He also wrote Brigadier Gerard, an unproduced script for a feature film based on the short stories of Sir Arthur Conan Doyle. Alschuler says, "Everybody told me not to write a Napoleonic war comedy, [so I] sat down and wrote a Napoleonic war comedy. And we had Johnny Depp; …everybody in the world wanted to be this character. Well, we had the money. We had Steve Carell… We had Jay Roach to direct it. And [then] Steve Carell didn’t want to go to Europe. It was well within two years the world changed and the $53 million dollars went to $35 million went to $28 million. …Can’t make movies anymore. So I’ve converted them into these sort of limited series which I like, but I also I love movies."

=== Book ===
Along with Krinsky and Richie Stephens, Altschuler is the author of the book The Gangster's Guide to Sobriety (2022).

== Awards ==
Altschuler received five Primetime Emmy Award nominations for producing and writing, including Outstanding Comedy Series in 2014 and 2015 for Silicon Valley, and Outstanding Animated Program (less than one hour) in 2001, 2006 and 2008 for King of the Hill. Silicon Valley was also nominated for a Golden Globe Award.

Altschuler won an Environmental Media Award for King of the Hill, and the Audience Award at the SXSW Film Festival, along with Krinsky and Carson D. Mell, for writing the first episode of Silicon Valley.

== Personal life ==
In 1996, Altschuler married Leah Harris, of Wollaston, MA. They live in Studio City, California.

▶ [Exercise task]: Using the biographical passage, explain in one to three sentences why the writer says he turned his projects into limited series.

▶ [Stored records]:
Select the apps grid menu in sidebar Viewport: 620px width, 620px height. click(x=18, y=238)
* * *
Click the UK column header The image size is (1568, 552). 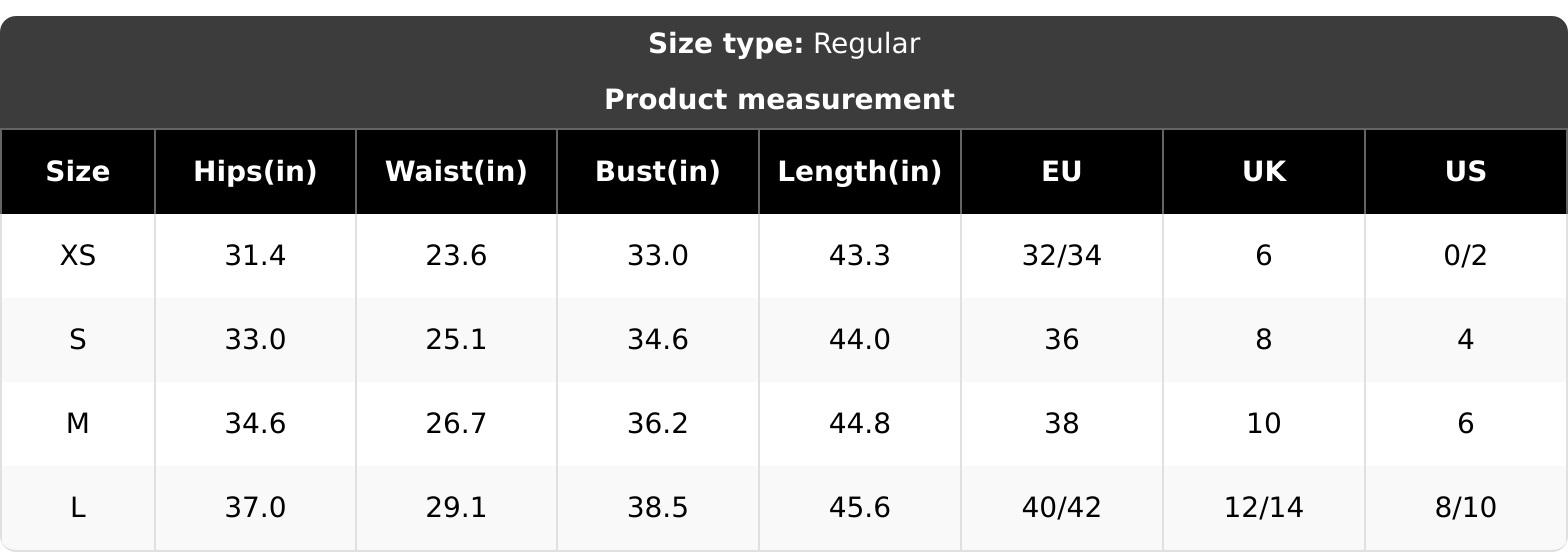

▶ [Solution for this exercise]: He says that within two years the budget for Brigadier Gerard fell from $53 million to $35 million and then to $28 million, which led him to conclude that movies could no longer be made. He therefore converted his projects into limited series.